Abhinav Tripathi

When designing an application using Azure Cosmos DB, users are required to select a Partition Key from among the properties stored for each item, and the value in the Partition Key is used to scale out their data. Users can avoid costly cross partition queries by correctly using the Partition Key in their queries but in many cases, it can be difficult to have one container be efficient at writing data as well as queries. This can sometimes result in a design that scales well for writing data, but with slow or expensive queries for users.

The solution historically has been to use Change Feed and copy data from one container to another, then use that one for queries. Another solution is to simultaneously write the data to multiple containers. However, these approaches add complexity. This is where the materialized view pattern can help. Materialized Views can easily create and maintain data between two containers, allowing both to work efficiently. This saves time and money.

We’re excited to announce the Public Preview of the Materialized Views feature for Azure Cosmos DB for NoSQL. This new feature lets customers create Materialized View Containers and keep them in sync with the source container by simply provisioning a Materialized View Builder and defining which properties they want to populate in the Materialized View Container along with the choice of the new Partition Key. The Materialized Views feature for Azure Cosmos DB also lets customers monitor if views are getting populated in time and if they need to allocate more compute.

The Azure Cosmos DB Materialized Views feature offers the following benefits:

  • Reduction in cross partition queries
  • Reduction in RU charges for the existing queries
  • Improvement in query execution time
  • Zero coding effort
  • Easy fine tuning and monitoring of Materialized View Containers

Let’s understand the Materialized View usage with a practical scenario. Consider the below scenario:

  • There is a telecom company named Contoso Telecom
  • Contoso stores its users’ monthly billing information
  • Contoso provides a web portal where a user can enter his/her ID or mobile number and retrieve the billing data. The web portal processes hundreds to thousands of customer requests per second.
  • In the database container, Contoso specifies ID as the Partition Key. Below is a screenshot showing a sample entry as viewed in Azure Cosmos DB Data Explorer.
    Image word image 6089 1
  • When the user specifies the ID in the web portal, the application searches for the item corresponding to the ID. Since the ID is also the Partition Key, the lookup is fast and inexpensive.
  • But the users do not always remember the ID, and they might enter a mobile number instead.
  • In this case, there will be a scan through the data as the partition key is not known. This will lead to time consuming and expensive cross-partition queries.

Materialized Views can help in this case. If Contoso needs to maintain the source container but it also must handle database operations where a non-partition-key field is frequently used as a filter, Contoso can copy a subset of the data from the source container to a new container and specify this non-partition-key field as the partition key in the new container. Contoso could also write the data to multiple containers simultaneously and ensure that these containers have different subsets of the overall data with different partition keys depending on the business use cases.

Copying the data to a new collection and specifying a new partition key will reduce the cross-partition queries but Contoso will have to implement a custom logic to keep the data in sync between the source and the new collection. On the other hand, writing to multiple containers simultaneously will require the application to ensure that all the writes are acknowledged, and all the containers are in sync. This requires heavy lifting on the application side and might also introduce more waiting time. This is where Materialized Views help by automatically copying data from the source container to the new containers and keeping it up to date with any updates, inserts, and deletes in the source container.

**DATA SECTION:**
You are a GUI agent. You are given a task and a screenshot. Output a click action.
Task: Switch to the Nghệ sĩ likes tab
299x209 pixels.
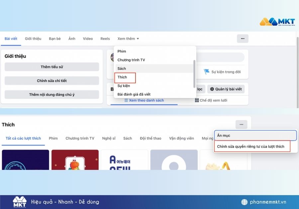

**SET OF TASKS:**
A: In the Materialized Views post, which property does Contoso specify as the Partition Key in its database container?
B: Reproduce the Materialized Views post word for word, from "When designing an" up to and including "queries for users.".
The material can be set aside; none of it is needed.

**RESULTS:**
A: ID

B:
When designing an application using Azure Cosmos DB, users are required to select a Partition Key from among the properties stored for each item, and the value in the Partition Key is used to scale out their data. Users can avoid costly cross partition queries by correctly using the Partition Key in their queries but in many cases, it can be difficult to have one container be efficient at writing data as well as queries. This can sometimes result in a design that scales well for writing data, but with slow or expensive queries for users.